Report, from the records below, every line where the word "Task" appears.
■ ■ ■ ■
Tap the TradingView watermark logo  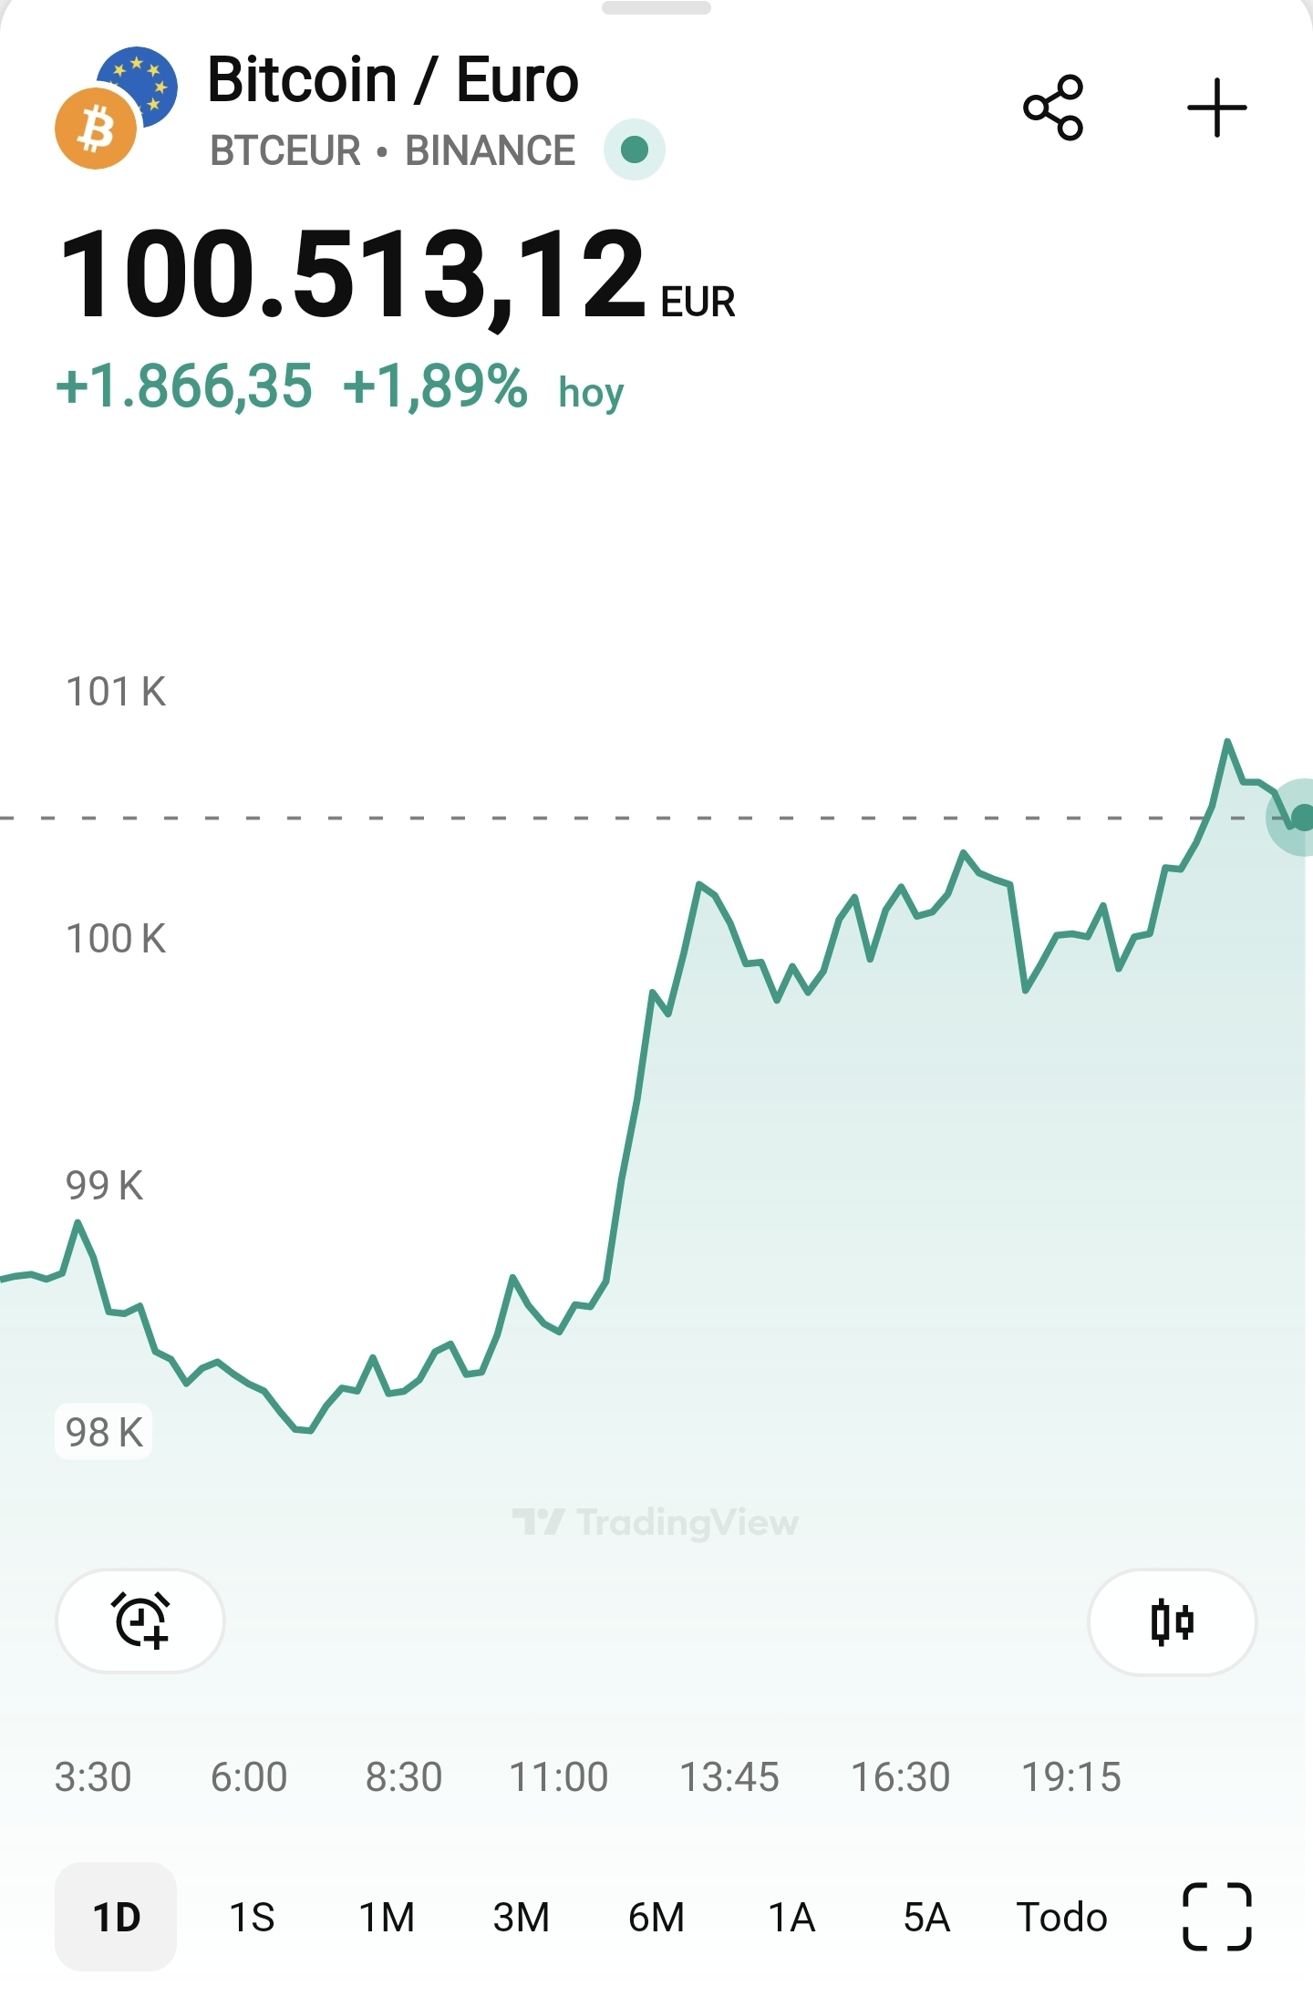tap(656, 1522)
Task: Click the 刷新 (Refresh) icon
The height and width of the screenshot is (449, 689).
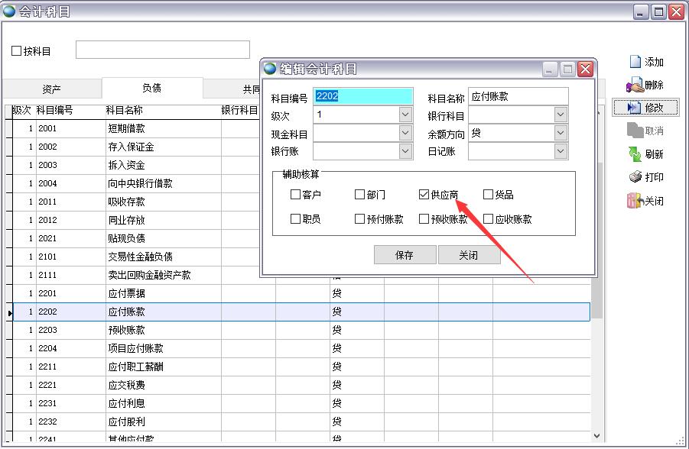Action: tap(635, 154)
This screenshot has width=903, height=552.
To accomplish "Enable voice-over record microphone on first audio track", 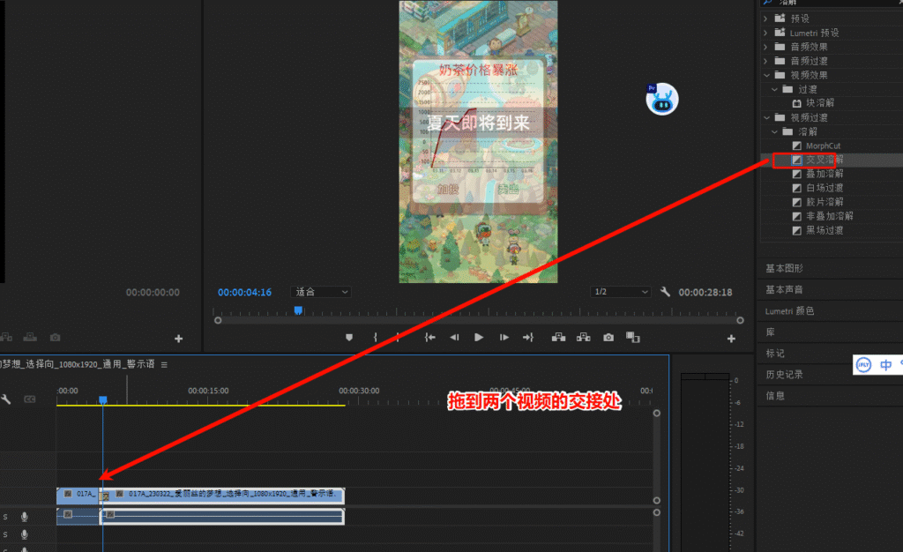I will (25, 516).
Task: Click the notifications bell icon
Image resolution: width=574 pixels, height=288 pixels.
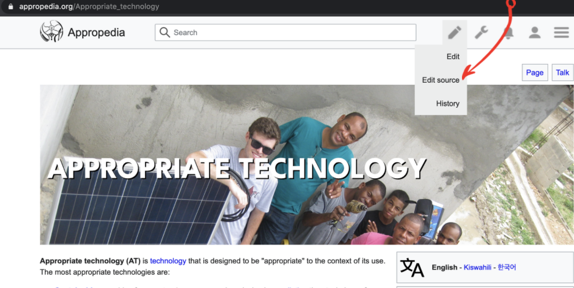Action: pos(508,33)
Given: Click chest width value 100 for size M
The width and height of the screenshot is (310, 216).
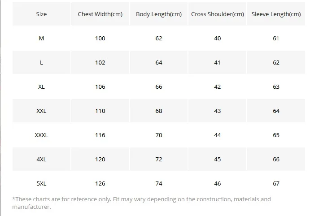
■ ■ ■ ■
# WRITTEN SOLUTION
Task: Click the 刷新 (Refresh) icon
Task: Click the notifications bell icon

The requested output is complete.